UK Commercial Construction Falls to 11-Year Low

Photo: Unsplash


Construction of warehouses, offices, and shopping centers in the UK has dropped to its lowest level in 11 years, Bloomberg reports, citing CoStar Group data. Developers are scaling back pipelines amid rising costs, high interest rates, and falling property prices. Post-Brexit uncertainty and difficult geopolitics add further pressure.

Total commercial activity slid to 63 million sq ft—the weakest since 2014 and 21% below 2024. No segment was spared: office, retail, and industrial construction all declined. The slowdown intensified after several years of elevated rates, which made project finance costlier and returns less predictable. As a result, ground-breakings are frequently postponed and previously approved schemes are being put on hold, underscoring a broad market cooldown.

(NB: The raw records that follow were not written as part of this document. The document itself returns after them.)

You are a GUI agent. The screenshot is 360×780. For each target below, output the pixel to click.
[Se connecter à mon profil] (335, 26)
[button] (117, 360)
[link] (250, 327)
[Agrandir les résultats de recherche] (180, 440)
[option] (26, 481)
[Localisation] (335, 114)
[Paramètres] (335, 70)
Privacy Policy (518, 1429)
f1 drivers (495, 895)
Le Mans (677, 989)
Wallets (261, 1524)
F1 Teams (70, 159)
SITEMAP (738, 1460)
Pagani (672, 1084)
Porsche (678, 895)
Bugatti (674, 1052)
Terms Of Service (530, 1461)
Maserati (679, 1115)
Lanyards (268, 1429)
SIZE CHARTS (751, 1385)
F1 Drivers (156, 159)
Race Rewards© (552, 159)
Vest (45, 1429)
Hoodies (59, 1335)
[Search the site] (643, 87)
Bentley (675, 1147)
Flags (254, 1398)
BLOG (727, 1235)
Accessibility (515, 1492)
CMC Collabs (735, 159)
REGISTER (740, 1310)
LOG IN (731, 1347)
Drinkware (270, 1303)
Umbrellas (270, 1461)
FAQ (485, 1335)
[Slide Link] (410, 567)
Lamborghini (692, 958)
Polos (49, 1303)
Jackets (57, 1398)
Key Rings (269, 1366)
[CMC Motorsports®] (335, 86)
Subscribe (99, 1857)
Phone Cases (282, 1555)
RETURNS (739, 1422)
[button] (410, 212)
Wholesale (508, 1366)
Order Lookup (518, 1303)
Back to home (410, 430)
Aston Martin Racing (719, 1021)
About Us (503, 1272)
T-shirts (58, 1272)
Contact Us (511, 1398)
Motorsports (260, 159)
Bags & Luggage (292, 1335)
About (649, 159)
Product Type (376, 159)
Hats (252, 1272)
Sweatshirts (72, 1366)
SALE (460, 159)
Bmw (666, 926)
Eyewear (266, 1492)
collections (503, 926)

Warehouse and logistics construction saw the sharpest reversal. Once a pandemic winner fueled by e-commerce, the sector is now oversupplied. As lockdowns ended, demand eased and vacancy more than doubled—from 2.5% in summer 2022 to 5.5% in 2025. Analysts expect vacancies to peak in 2025 and begin to fall in 2026, but for now excess space continues to weigh on rents and delay new starts.

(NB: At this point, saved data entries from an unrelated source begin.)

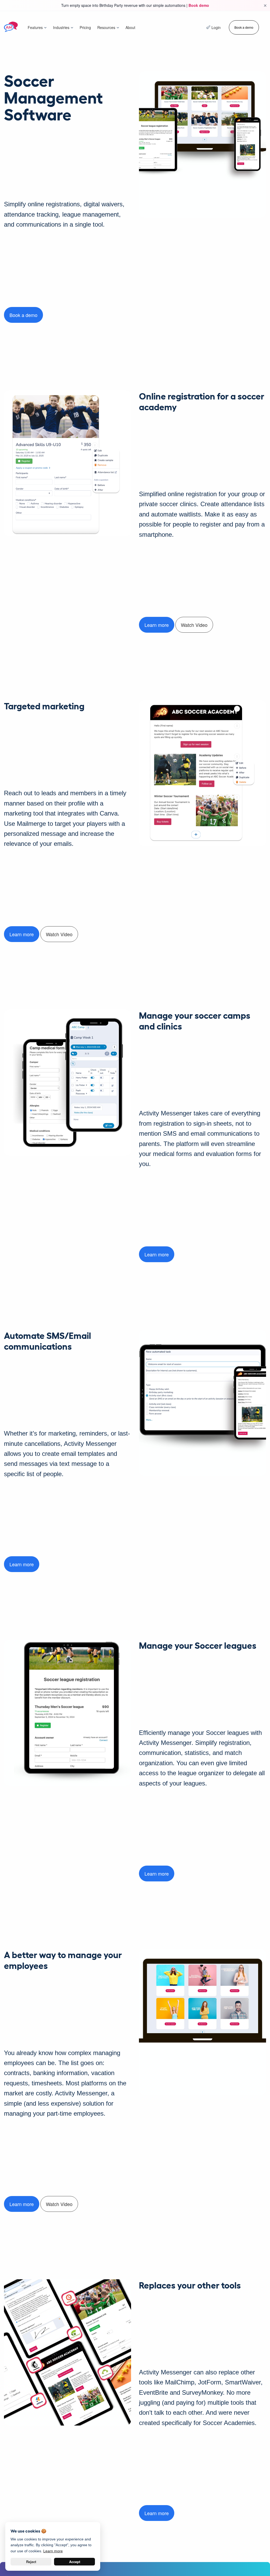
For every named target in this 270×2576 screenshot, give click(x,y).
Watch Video (194, 624)
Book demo (199, 5)
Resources (106, 27)
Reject (31, 2561)
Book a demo (243, 27)
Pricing (85, 27)
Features (35, 27)
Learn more (156, 624)
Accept (74, 2561)
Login (216, 27)
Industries (61, 27)
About (130, 27)
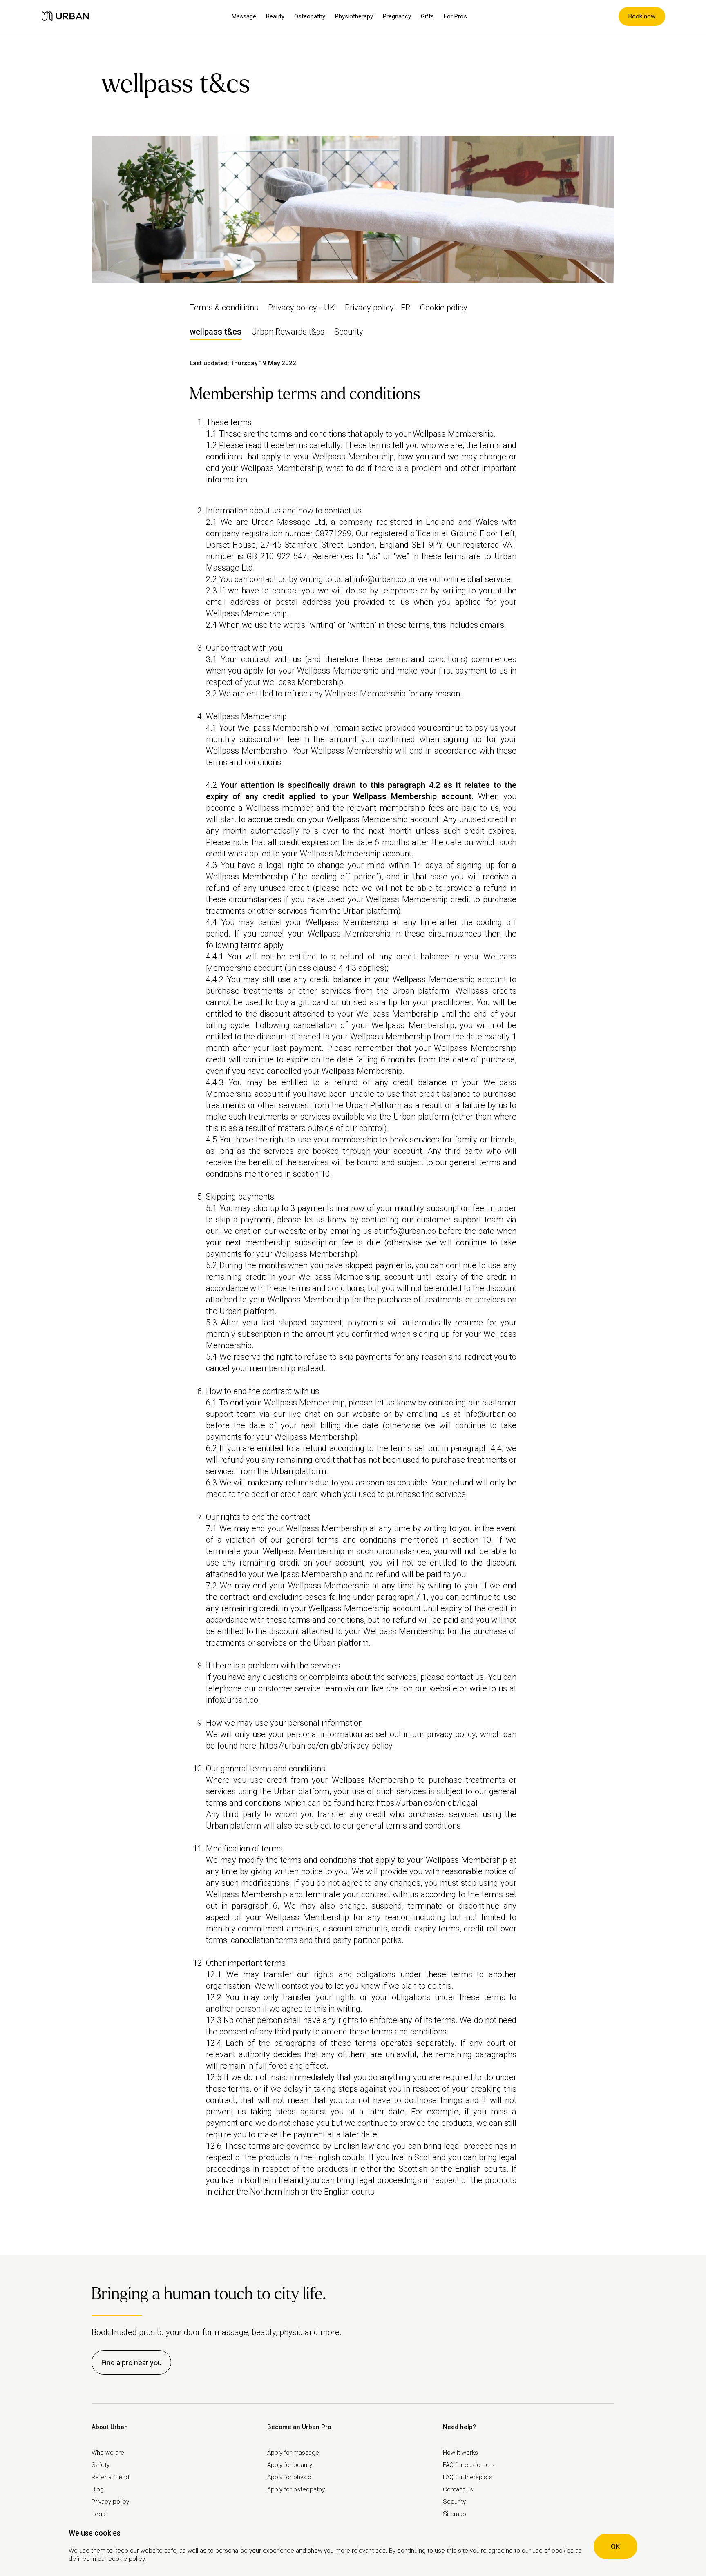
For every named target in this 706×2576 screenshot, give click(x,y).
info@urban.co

According to the ONS, in Q2 2025 new project flow fell chiefly in office and retail construction. New orders declined 8.3% versus Q1. Even so, total construction output edged up 1.2% nationwide thanks to gains in repair and maintenance.

London’s office market looks more resilient than the regions, with rent growth supporting project economics. In the City, prime rents in summer reached a record £147 per sq ft. Roughly 75% of the UK’s new office stock is now being built in London (vs. ~50% pre-pandemic). Some districts are near sold-out: Mayfair availability has fallen to a 20-year low.

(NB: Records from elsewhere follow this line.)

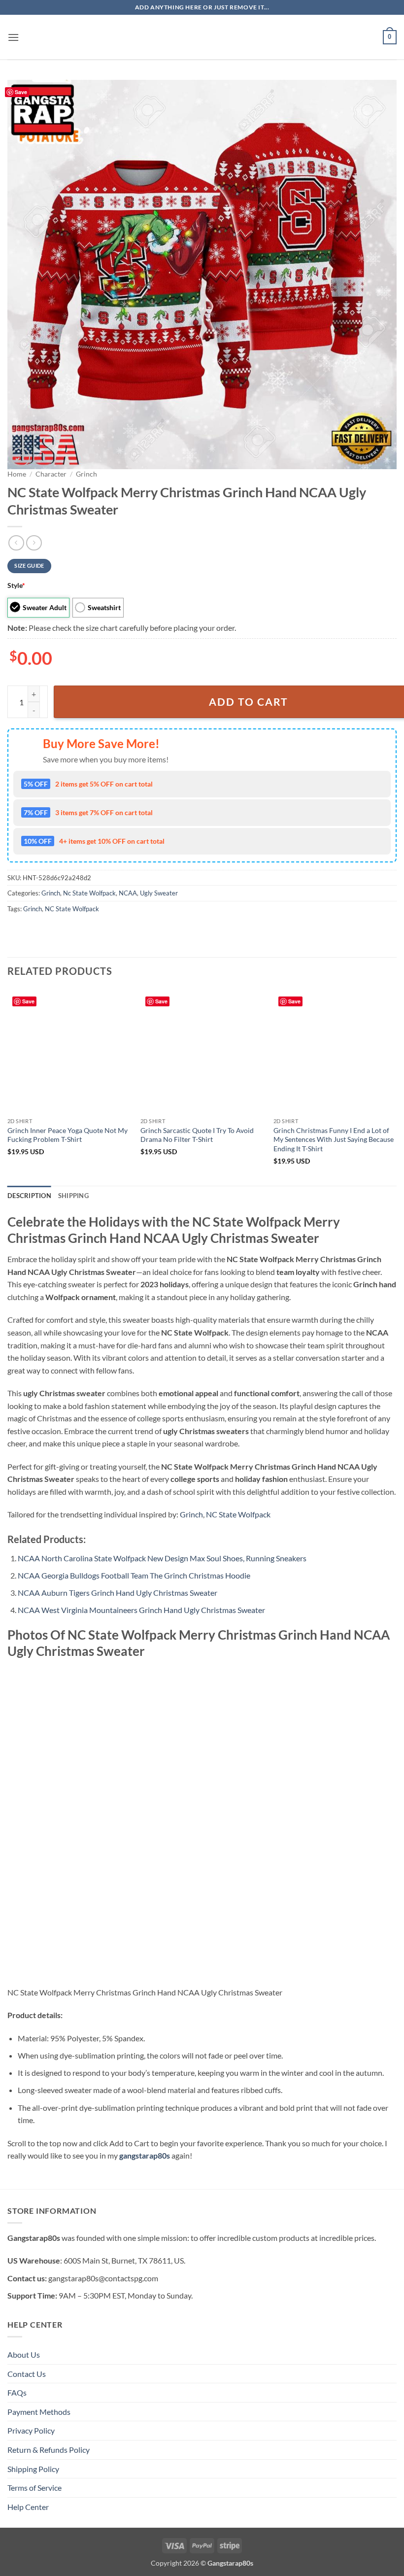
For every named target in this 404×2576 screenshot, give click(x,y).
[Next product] (16, 542)
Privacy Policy (31, 2430)
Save (21, 92)
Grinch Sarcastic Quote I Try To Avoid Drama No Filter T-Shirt (197, 1135)
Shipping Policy (33, 2468)
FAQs (17, 2392)
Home (16, 474)
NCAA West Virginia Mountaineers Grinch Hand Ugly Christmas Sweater (141, 1609)
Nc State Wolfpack (89, 893)
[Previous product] (33, 542)
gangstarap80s (144, 2155)
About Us (23, 2354)
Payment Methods (38, 2411)
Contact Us (26, 2373)
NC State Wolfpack (72, 909)
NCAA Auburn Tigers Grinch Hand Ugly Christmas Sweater (117, 1592)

By Q3 2025, London logged about 2.1 million sq ft of leasing, while regional demand contracted by roughly 1 million sq ft—the starkest divergence in a decade. Mark Stansfield, Senior Director of Market Analytics at CoStar, notes that outside the capital, Oxford and Cambridge lead activity thanks to life-sciences projects—rare bright spots amid a broader regional slowdown.



PwC expects a recovery in R&D-intensive assets and data centers in 2026–2027. Offices and retail are forecast to remain the laggards. Record infrastructure and tech spending should lay the groundwork for a gradual rebound—especially for modern, flexible formats.

Most analysts argue that developers need a different financial backdrop—either lower interest rates or higher rental incomes—to restart commercial pipelines. Even then, profitability is uncertain: outside London’s core, build costs remain elevated. Robert Buchele, Commercial Development Director at Savills, says many sites were acquired on pre-shock assumptions, and today their land value is “under serious pressure,” in some cases “technically zero.”